GIVEN DATA -
::::

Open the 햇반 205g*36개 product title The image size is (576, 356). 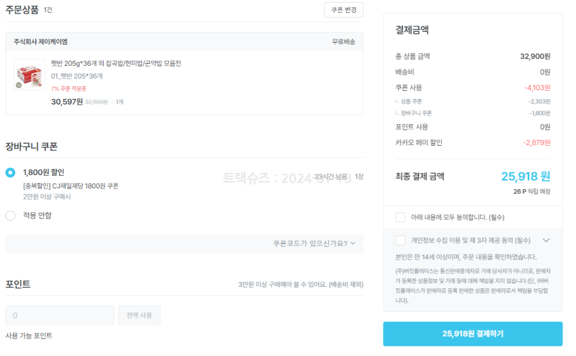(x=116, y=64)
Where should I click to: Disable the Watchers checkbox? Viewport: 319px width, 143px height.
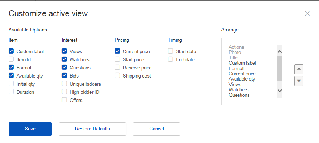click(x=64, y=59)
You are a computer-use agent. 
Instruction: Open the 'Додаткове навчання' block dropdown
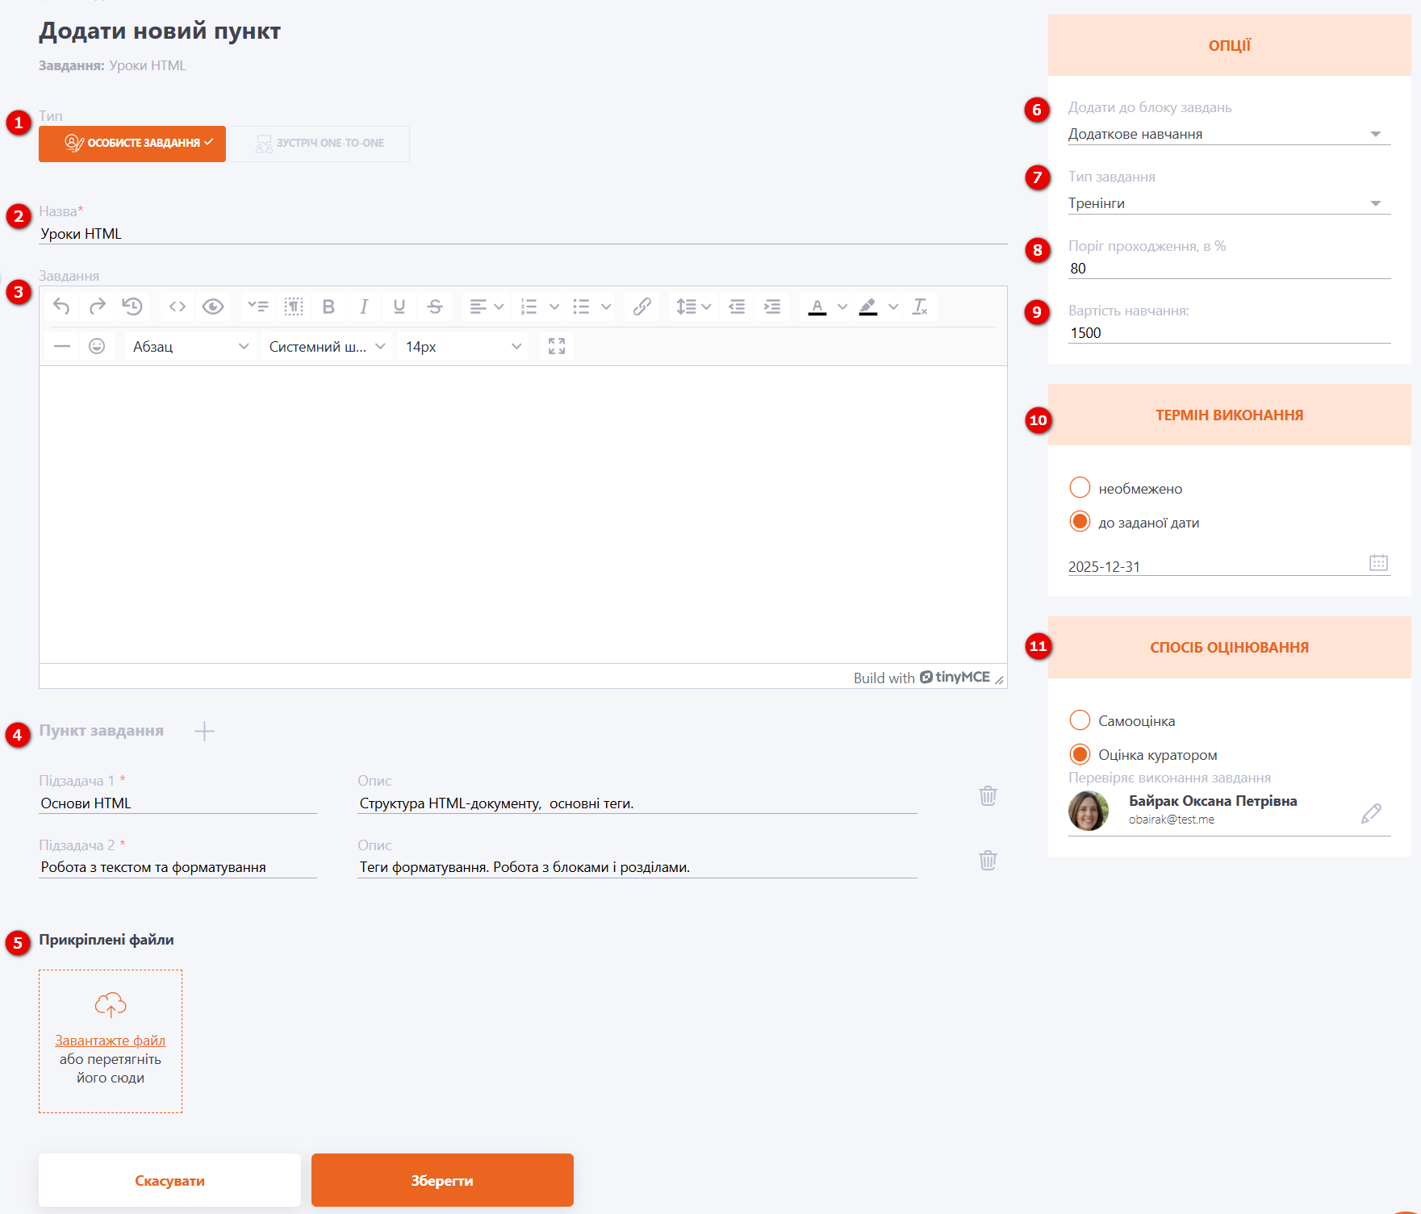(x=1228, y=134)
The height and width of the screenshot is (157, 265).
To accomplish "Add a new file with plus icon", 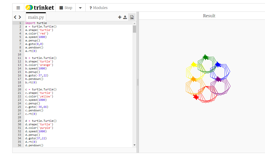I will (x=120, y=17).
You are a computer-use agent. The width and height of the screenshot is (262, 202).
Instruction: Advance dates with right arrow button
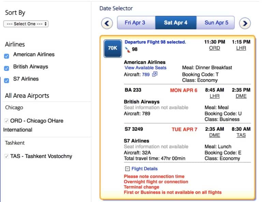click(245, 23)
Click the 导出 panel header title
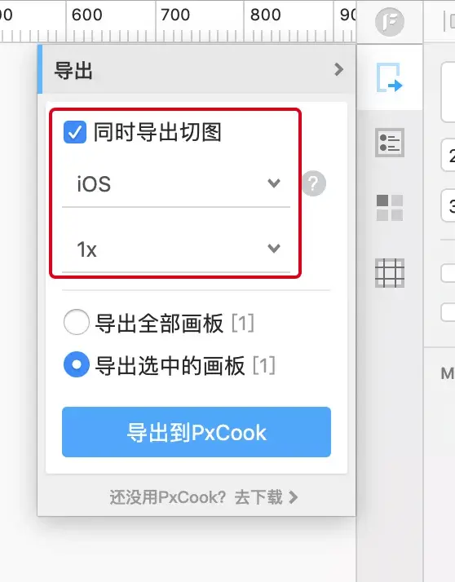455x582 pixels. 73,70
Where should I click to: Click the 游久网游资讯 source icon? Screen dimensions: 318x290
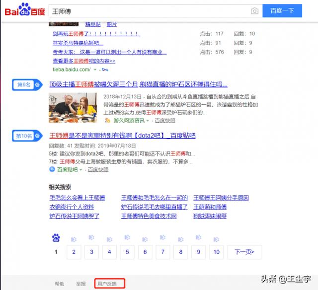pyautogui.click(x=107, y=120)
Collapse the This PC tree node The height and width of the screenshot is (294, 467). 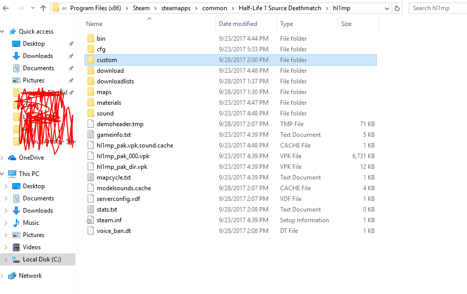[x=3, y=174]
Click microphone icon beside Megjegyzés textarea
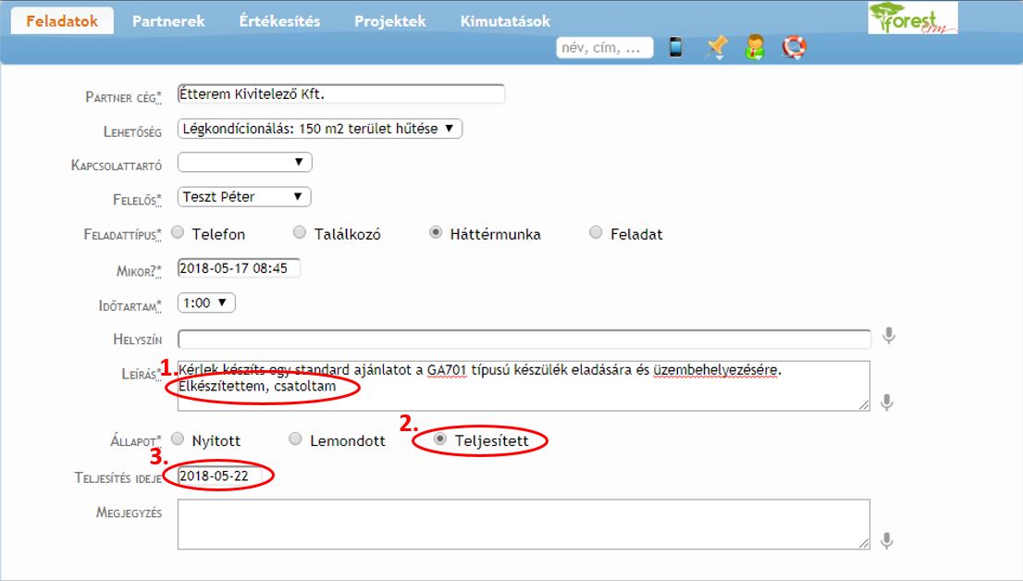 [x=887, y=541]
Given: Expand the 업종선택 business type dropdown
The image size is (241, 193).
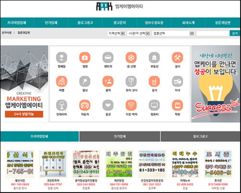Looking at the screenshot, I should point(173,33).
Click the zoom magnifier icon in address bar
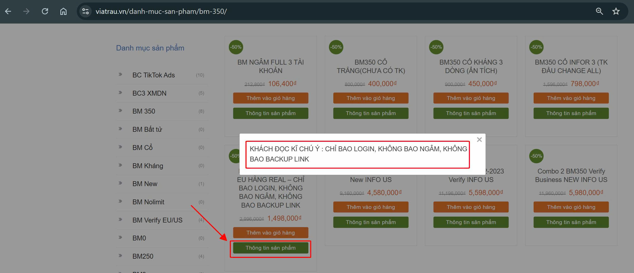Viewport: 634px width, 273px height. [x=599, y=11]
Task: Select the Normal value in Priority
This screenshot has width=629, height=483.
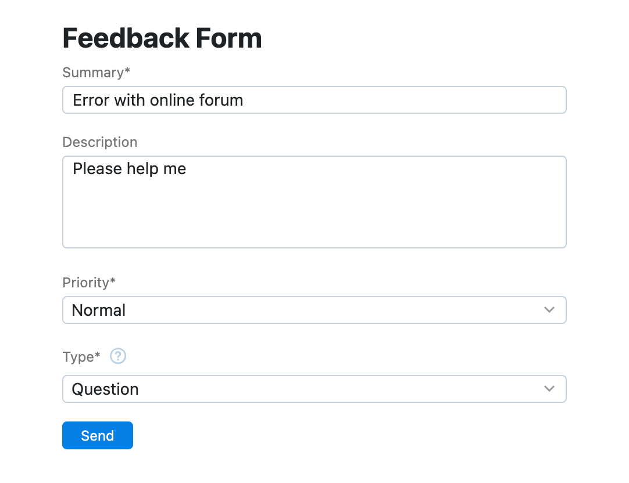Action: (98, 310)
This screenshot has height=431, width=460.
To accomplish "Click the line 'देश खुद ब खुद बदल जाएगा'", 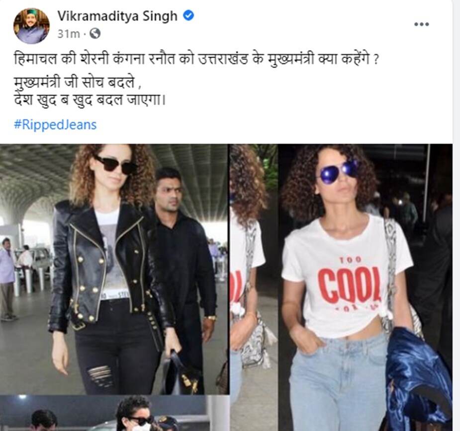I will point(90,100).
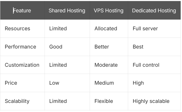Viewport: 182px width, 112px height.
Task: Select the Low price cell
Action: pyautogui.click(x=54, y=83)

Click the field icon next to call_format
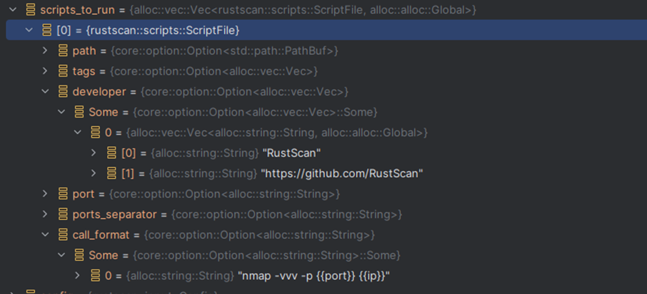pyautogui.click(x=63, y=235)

::::

ASSIGNMENT - The lines you need are those with the word "computer"; list them from the entries.

EXERCISE SOLUTION -
You are a computer-use agent. 
You are a computer-use agent. The width and height of the screenshot is (262, 202).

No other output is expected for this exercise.